Some “leaders” are just flat-out leeches. Leech leaders, if you will. Kind of a gross mental picture, to be sure; but given that this type of leader can suck the very lifeblood out of an organization, leech leader seems apropos. You can tell a lot about leaders by how they treat an organization. Is the organization there for their benefit? Or are the leaders there to serve the organization? There’s a huge difference, and it’s pretty easy to tell the difference if you look hard enough. Here are five ways to pick out a leech who’s masquerading as a leader.
1. Leech leaders use their organizations simply as vehicles to attract the spotlight for themselves. Is the organization just a platform for the leader to trumpet his/her accomplishments? (Quick FYI: I wrote the post I just linked to in the last sentence two years ago…well before somebody’s foray into politics.) It’ll be easy to tell, because these leaders are often fairly obvious in their attempts to do what it takes to be in the spotlight. Believe it or not, these leaders may even say out loud that they want the accolades from others.
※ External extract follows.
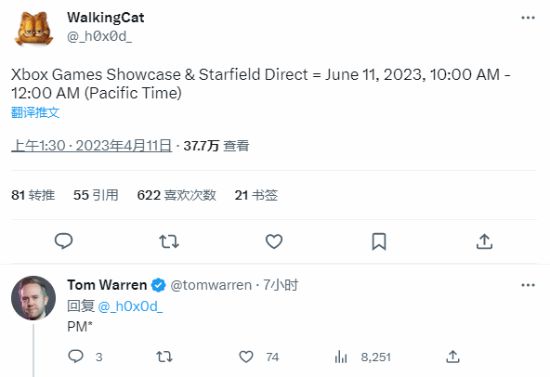
Task: Share the main tweet via upload icon
Action: click(484, 241)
2. Leech leaders fight for their own salary increases and perks harder than they do for anyone else’s (if they fight for anyone else’s at all). Now don’t get me wrong here. I’m not saying there’s not a place for folks to make a case for why they deserve a salary increase. I’m not saying that at all. But I do think it’s pretty telling if the only person that a leader goes to bat for as it relates to a salary increase is the leader him/herself. Leeches spend an inordinate amount of time obsessing over their salary, complain about their salary to anyone who will listen, and are rarely not trying to figure out a way to get more money out of their organization. Do they extend that same effort to their teammates? Do they go to great lengths to see other hard-working colleagues rewarded in similar ways? No.
3. Leech leaders receive more of their praise from people *outside* the team or organization than the people who actually have to work for them. Now think about this. What does it tell us if a hypothetical leader gets accolades, but most, if not all, of those accolades come from folks *outside* the organization? Wouldn’t it be a better sign if people inside the organization — and especially that leader’s team — were the ones raving about that leader’s leadership? If that’s not the case — if the only recognition that a leader gets is coming from outside the organization — might that not hint at the possibility that the only folks who think the leader is good are the ones who don’t actually experience his/her leadership? Hmmm…
4. When listening to leech leaders talk, they often talk about what more the organization should be doing for them in the way of perks, higher pay, travel, etc. Rarely, if ever, do you hear them commenting on or asking others how they can better learn, grow, and serve the organization and its employees. This is a clear indicator of an immature, selfish, narcissistic mindset. Contrast that with examples of great leadership, where you often see leaders more concerned with embracing humility and serving others. I think we both know which one is ultimately going to be more successful.
5. Leech leaders are more concerned with controlling their team than serving them.